If a line of the entries below includes the word "chart", it counts; state the total and nothing further.

START Working data

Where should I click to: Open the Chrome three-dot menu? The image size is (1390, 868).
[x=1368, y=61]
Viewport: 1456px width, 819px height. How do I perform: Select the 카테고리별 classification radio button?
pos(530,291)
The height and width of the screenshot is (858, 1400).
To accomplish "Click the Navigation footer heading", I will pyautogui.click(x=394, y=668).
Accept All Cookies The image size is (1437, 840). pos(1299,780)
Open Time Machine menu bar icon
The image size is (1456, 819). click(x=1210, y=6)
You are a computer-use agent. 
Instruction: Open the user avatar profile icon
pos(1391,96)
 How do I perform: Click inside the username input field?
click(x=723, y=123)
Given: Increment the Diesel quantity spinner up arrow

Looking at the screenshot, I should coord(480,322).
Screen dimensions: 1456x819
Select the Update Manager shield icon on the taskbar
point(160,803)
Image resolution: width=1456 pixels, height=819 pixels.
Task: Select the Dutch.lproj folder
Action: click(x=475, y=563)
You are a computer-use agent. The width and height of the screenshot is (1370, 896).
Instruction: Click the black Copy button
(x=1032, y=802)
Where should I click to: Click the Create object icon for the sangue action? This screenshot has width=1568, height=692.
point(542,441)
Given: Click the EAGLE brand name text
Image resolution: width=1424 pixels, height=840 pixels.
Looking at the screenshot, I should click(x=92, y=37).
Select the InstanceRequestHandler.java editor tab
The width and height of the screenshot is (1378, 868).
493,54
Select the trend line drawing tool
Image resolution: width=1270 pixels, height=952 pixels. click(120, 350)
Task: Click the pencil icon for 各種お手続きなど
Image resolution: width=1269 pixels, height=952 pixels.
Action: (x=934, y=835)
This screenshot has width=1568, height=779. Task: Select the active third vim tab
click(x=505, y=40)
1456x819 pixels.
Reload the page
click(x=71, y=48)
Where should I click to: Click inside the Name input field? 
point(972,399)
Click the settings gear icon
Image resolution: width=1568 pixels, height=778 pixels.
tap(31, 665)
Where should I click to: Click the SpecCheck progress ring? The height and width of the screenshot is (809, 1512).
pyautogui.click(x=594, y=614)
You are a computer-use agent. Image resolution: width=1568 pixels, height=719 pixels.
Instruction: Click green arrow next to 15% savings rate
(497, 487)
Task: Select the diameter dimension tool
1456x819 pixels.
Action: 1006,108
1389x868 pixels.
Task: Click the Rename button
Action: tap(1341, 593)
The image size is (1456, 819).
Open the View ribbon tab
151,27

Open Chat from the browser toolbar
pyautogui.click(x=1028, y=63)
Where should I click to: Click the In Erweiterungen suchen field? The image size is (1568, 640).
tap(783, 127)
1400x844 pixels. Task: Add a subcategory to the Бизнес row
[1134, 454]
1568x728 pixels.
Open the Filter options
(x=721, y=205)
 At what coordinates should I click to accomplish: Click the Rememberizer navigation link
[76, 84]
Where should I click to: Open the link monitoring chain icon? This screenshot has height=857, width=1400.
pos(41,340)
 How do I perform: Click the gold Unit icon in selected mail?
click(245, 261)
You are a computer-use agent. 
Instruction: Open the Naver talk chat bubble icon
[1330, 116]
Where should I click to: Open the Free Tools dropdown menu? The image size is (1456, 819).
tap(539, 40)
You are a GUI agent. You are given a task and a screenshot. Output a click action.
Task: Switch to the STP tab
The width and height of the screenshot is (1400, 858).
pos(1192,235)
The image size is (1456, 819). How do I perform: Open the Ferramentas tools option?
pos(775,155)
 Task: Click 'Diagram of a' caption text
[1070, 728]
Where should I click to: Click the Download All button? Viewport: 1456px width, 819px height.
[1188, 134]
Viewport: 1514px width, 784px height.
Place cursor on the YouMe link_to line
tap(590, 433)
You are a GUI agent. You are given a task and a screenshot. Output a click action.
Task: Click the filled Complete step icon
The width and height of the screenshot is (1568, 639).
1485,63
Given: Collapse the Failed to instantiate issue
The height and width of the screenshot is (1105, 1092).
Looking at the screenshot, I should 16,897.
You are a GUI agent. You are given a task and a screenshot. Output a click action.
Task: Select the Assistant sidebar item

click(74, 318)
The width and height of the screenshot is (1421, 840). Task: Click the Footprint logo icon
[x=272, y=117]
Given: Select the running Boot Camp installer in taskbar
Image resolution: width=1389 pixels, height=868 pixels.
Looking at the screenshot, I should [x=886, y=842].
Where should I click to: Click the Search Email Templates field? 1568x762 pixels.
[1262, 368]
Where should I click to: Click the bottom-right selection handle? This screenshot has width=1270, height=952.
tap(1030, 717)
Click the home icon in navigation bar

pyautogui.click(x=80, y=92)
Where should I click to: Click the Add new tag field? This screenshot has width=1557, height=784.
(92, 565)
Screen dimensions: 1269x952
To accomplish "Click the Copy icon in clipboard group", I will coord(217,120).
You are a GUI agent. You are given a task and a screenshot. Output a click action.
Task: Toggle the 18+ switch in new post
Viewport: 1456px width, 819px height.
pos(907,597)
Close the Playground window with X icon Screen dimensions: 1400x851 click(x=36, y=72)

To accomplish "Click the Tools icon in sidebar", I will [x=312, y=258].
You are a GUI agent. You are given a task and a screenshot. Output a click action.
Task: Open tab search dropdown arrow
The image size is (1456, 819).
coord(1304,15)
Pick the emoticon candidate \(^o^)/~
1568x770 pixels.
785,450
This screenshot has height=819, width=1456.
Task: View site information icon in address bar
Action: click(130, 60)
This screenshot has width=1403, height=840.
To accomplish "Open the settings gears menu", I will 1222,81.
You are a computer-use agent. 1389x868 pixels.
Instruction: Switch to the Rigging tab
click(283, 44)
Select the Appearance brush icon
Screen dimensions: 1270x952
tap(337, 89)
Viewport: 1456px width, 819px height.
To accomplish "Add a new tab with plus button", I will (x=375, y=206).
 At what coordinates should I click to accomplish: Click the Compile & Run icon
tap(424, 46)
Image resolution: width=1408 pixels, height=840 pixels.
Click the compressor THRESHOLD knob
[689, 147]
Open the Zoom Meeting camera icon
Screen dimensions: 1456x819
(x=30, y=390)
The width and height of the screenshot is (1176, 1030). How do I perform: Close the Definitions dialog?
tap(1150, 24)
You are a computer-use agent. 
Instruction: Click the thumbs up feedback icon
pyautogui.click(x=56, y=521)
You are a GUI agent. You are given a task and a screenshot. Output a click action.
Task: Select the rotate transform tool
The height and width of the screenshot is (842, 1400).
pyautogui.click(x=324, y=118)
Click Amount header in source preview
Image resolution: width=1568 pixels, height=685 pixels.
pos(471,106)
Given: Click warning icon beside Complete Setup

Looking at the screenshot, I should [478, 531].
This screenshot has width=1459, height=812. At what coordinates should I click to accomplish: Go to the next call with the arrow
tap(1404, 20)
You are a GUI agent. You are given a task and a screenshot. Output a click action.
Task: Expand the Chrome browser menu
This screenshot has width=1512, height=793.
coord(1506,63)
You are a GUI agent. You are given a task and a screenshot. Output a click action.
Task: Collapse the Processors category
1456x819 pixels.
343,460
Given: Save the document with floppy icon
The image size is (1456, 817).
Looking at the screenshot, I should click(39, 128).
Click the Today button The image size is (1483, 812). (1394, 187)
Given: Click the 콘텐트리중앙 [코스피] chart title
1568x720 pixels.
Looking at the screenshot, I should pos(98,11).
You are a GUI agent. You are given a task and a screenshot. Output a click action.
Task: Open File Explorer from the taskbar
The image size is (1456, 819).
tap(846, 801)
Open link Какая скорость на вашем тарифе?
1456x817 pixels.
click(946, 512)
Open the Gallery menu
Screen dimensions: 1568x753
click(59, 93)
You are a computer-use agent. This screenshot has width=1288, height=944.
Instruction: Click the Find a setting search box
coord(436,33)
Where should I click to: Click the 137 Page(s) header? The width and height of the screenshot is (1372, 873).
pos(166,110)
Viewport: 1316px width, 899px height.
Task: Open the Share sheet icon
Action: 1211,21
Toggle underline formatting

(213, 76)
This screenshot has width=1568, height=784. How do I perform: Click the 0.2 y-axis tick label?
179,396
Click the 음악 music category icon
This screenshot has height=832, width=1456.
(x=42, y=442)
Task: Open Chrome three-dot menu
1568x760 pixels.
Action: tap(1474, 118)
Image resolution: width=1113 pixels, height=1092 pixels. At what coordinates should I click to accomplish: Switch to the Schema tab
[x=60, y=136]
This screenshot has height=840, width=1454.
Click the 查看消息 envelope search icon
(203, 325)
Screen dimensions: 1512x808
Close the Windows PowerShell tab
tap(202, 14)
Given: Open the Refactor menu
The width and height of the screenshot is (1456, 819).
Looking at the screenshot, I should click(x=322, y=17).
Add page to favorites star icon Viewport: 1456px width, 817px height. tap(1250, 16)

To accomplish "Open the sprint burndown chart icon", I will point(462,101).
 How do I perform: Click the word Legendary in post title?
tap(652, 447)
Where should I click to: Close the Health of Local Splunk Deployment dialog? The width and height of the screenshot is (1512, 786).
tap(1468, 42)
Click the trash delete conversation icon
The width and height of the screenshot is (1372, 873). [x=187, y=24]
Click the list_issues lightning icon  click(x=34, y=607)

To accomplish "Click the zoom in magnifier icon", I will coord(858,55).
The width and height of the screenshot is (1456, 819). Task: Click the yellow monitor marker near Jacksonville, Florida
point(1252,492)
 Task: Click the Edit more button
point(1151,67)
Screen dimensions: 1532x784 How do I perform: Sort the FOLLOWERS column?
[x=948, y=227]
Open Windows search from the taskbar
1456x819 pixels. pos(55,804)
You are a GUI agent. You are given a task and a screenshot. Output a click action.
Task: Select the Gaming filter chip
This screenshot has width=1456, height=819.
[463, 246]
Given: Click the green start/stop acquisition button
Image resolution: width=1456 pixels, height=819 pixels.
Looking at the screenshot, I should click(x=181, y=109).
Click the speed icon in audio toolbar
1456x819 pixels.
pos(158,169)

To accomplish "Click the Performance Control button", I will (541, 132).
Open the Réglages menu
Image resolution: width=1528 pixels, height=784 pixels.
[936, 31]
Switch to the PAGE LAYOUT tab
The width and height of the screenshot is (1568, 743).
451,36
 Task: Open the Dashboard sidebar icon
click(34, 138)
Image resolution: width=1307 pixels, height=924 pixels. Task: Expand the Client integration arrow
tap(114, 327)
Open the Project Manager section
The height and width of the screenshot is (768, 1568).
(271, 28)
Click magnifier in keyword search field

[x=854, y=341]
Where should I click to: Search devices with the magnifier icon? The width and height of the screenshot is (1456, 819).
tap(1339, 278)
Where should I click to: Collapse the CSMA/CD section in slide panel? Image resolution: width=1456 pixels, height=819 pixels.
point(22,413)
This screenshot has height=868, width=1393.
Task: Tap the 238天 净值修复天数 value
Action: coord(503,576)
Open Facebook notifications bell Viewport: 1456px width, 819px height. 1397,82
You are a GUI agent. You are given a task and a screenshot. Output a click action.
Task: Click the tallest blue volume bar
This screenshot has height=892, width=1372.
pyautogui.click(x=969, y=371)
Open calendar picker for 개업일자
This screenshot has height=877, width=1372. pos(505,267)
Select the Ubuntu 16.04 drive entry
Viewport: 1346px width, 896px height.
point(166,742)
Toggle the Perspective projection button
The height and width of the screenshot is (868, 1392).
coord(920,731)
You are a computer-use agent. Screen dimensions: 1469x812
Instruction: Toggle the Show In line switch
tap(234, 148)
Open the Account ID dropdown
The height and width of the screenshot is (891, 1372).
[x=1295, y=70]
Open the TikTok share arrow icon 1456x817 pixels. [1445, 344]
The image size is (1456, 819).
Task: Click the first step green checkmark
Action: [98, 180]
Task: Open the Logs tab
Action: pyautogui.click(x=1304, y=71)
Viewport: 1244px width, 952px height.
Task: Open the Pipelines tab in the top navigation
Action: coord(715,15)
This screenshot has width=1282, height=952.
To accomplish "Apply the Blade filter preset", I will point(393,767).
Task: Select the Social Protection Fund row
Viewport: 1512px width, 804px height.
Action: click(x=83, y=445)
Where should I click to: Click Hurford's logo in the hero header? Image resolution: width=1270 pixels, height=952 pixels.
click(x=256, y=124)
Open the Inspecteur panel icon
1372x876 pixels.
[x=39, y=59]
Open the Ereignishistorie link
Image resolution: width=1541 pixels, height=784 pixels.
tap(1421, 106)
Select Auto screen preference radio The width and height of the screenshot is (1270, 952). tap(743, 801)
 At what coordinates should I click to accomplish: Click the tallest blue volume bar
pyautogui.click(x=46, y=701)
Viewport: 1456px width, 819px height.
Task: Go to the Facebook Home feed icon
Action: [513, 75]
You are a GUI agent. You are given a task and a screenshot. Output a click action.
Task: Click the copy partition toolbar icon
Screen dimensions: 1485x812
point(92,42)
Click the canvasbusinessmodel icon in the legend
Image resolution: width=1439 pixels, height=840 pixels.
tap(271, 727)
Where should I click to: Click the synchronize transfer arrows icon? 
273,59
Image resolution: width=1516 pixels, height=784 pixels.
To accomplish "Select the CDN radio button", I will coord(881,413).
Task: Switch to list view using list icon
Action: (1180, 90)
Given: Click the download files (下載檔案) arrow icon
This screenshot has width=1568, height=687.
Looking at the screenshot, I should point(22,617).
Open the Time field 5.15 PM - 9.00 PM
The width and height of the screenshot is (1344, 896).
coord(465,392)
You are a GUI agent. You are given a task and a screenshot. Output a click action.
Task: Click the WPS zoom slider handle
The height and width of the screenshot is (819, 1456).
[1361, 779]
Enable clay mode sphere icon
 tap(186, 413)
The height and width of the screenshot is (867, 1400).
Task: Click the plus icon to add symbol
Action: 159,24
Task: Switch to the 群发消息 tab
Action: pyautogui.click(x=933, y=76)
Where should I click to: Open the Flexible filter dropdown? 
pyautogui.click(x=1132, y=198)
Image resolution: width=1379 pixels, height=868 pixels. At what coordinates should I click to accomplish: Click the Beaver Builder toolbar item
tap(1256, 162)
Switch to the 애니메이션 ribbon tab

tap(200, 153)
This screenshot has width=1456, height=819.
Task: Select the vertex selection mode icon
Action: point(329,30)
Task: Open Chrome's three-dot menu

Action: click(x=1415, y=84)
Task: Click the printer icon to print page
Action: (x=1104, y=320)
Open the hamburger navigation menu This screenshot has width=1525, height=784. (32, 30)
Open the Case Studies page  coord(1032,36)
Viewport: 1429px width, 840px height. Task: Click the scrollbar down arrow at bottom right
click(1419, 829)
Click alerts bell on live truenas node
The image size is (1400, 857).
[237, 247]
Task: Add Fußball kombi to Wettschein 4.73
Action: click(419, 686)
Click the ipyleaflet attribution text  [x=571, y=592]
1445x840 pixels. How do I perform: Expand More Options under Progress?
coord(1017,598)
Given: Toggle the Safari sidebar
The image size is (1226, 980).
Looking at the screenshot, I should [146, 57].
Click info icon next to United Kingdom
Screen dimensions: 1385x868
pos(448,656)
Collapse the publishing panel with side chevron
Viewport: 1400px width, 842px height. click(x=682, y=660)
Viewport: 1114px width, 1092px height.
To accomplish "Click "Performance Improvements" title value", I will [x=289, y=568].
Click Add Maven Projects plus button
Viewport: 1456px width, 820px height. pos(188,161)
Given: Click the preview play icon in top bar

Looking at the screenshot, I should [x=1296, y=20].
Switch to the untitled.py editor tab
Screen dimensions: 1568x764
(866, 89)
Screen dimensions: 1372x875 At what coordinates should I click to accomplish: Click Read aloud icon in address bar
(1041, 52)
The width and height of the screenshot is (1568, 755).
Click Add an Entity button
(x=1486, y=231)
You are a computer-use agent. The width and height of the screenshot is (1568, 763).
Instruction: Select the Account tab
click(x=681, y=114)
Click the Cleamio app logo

END Working data

• Completed task: 2